Input for this task ::
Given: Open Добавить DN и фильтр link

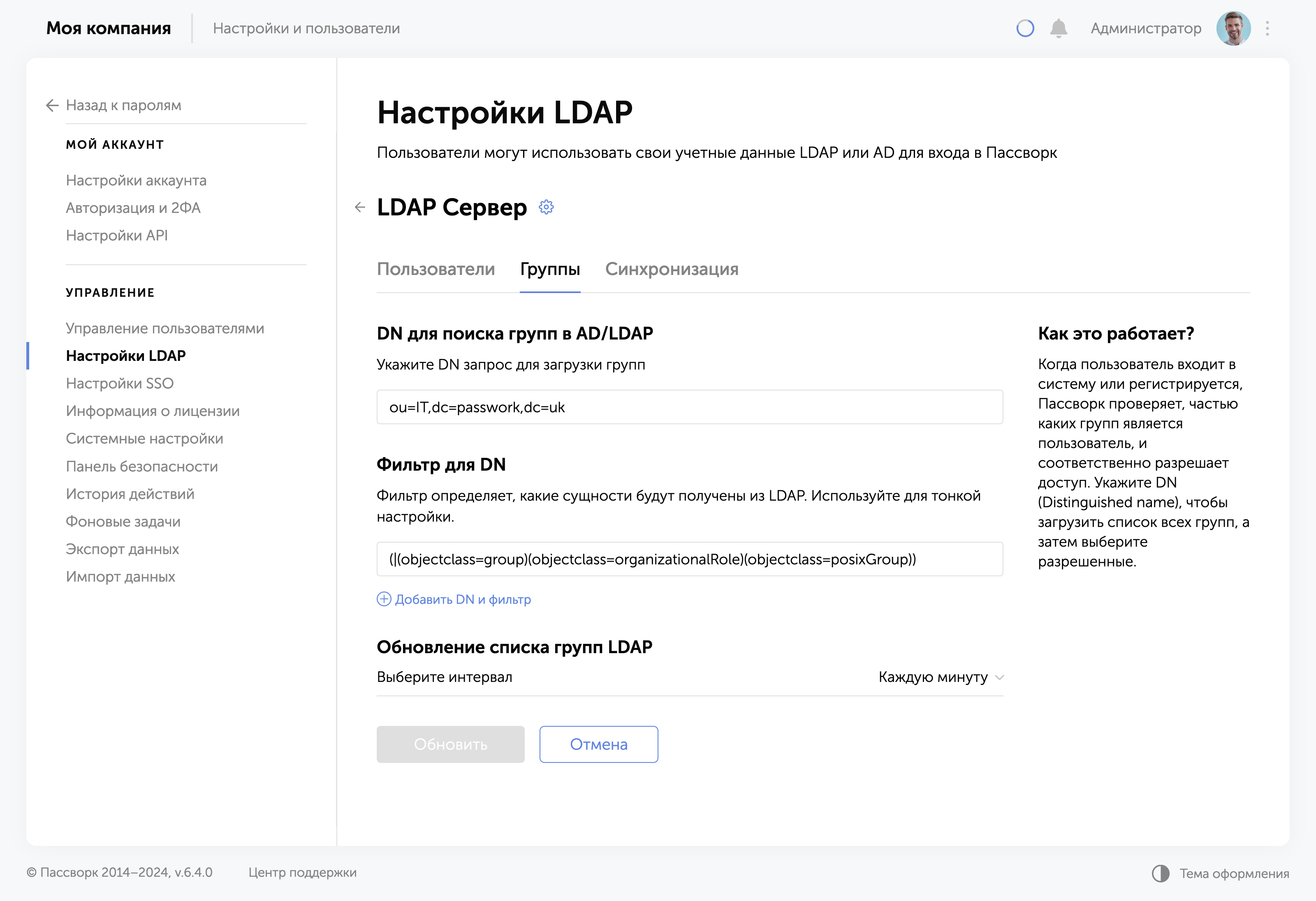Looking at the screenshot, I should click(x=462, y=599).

--

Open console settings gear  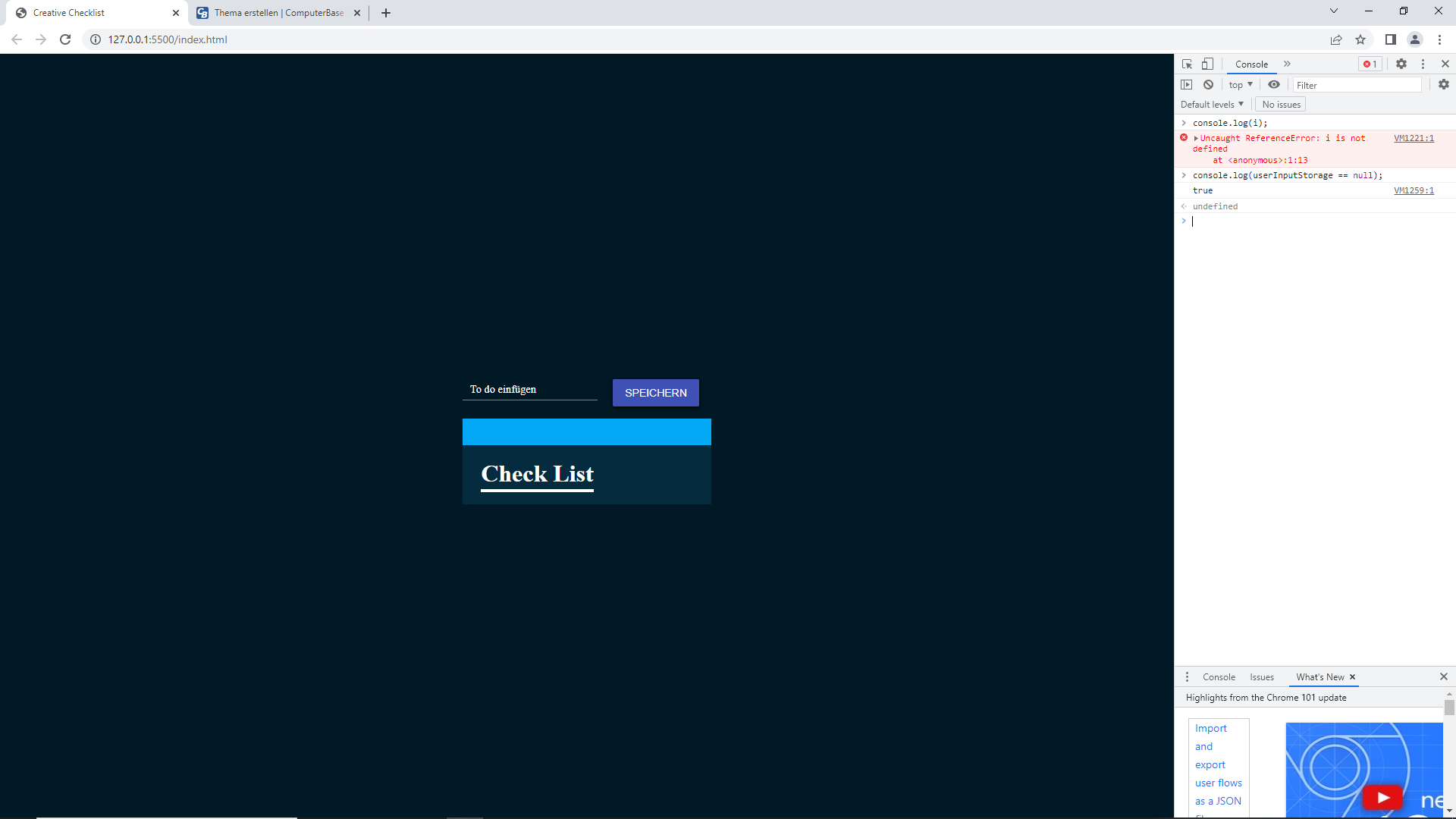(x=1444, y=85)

==

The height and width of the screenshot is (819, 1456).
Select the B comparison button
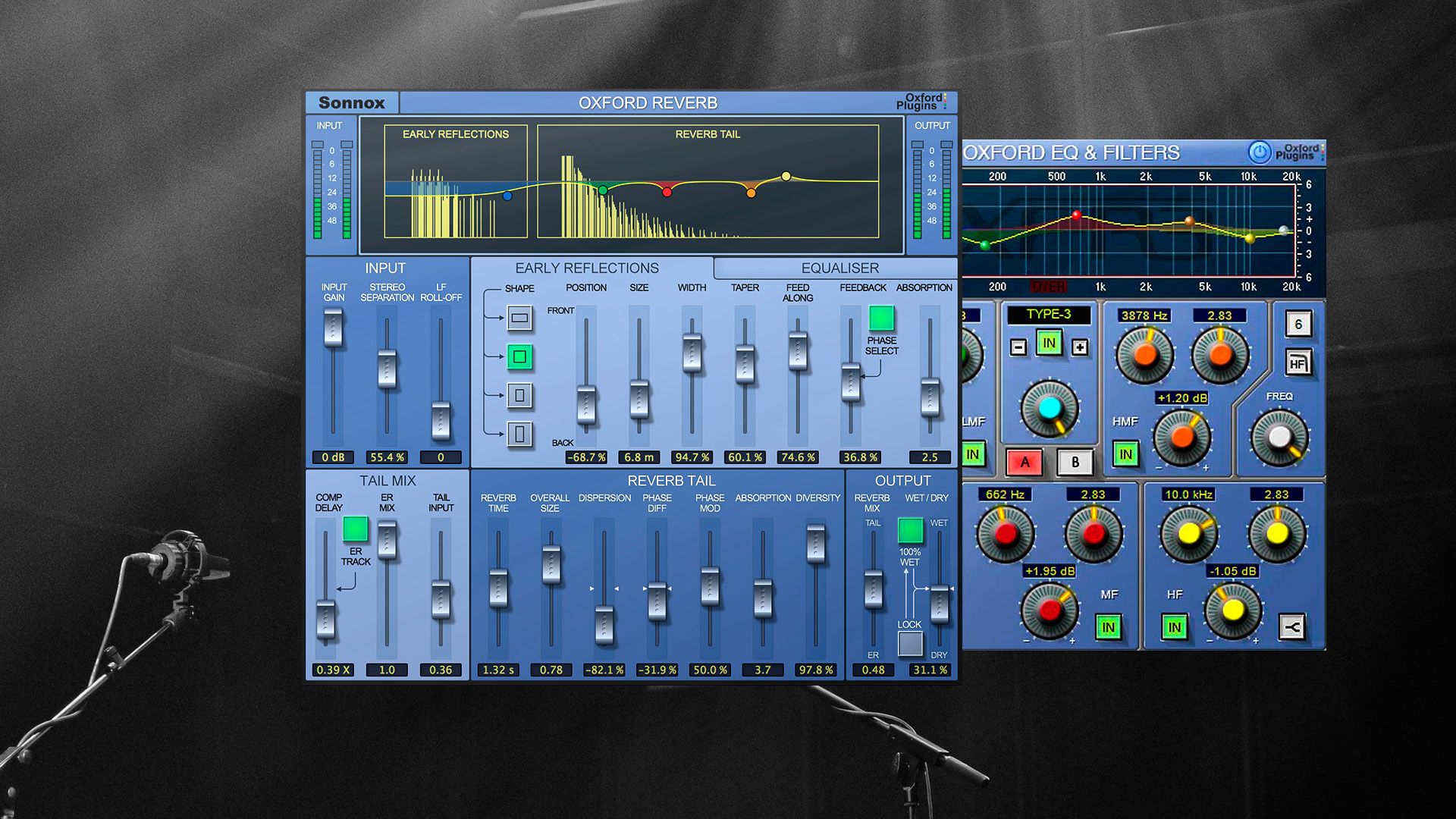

The problem ::
Look above for the line with "The height and"; retype exactly that line, every line after it up to the line with "Select the B comparison button", and that line too, nothing else.

Expected output ::
The height and width of the screenshot is (819, 1456).
Select the B comparison button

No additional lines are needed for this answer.